Positive Outlook For 2012 Economy
Published January 9, 2012
2011 started with hope that the economy would recover and unemployment would drop. After a roller coaster of a year, the broad market ended flat but with a positive outlook for 2012.
In the first quarter of 2011, the S&P finished up 5 percent; however, hopes were soon dashed. The “Arab Spring” may have brought optimism to North Africa, but it created uncertainty in world politics. A strong earthquake and tsunami in Japan interrupted the global supply chain. The ongoing debt crisis in Europe brought extreme volatility, apprehension and aversion to our markets.
Political problems in Washington led to a downgrade of our debt, but more importantly dashed American and foreign belief that our political leaders could fashion a way forward. Our own housing problems were not solved and prices continued to decline. In the third quarter, the S&P fell 14.33 percent.
The S&P 500 index finished the year almost exactly where it started: At the end of 2010, the index stood at 1,257.64; at the end of 2011, it was 1,257.60. The Dow Jones industrial average was much better, rising 5.5 percent on the year, outdistancing all other equity indices worldwide.

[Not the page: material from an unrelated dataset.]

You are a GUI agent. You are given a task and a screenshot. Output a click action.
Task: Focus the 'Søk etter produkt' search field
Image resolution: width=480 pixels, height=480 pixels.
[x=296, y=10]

This seemingly flat performance of the broad market masked the extreme volatility of the year. On 35 trading days, the market closed with a gain or loss of 2 percent or more, making 2011 the most volatile on record for stocks.
Last year, $6.3 trillion in value was wiped out of markets. The euro ended the year as the worst performing currency. The United Kingdom’s FTSE index fell 5.5 percent, while European blue chips fell 11 percent. The Nikkei lost 17.3 […]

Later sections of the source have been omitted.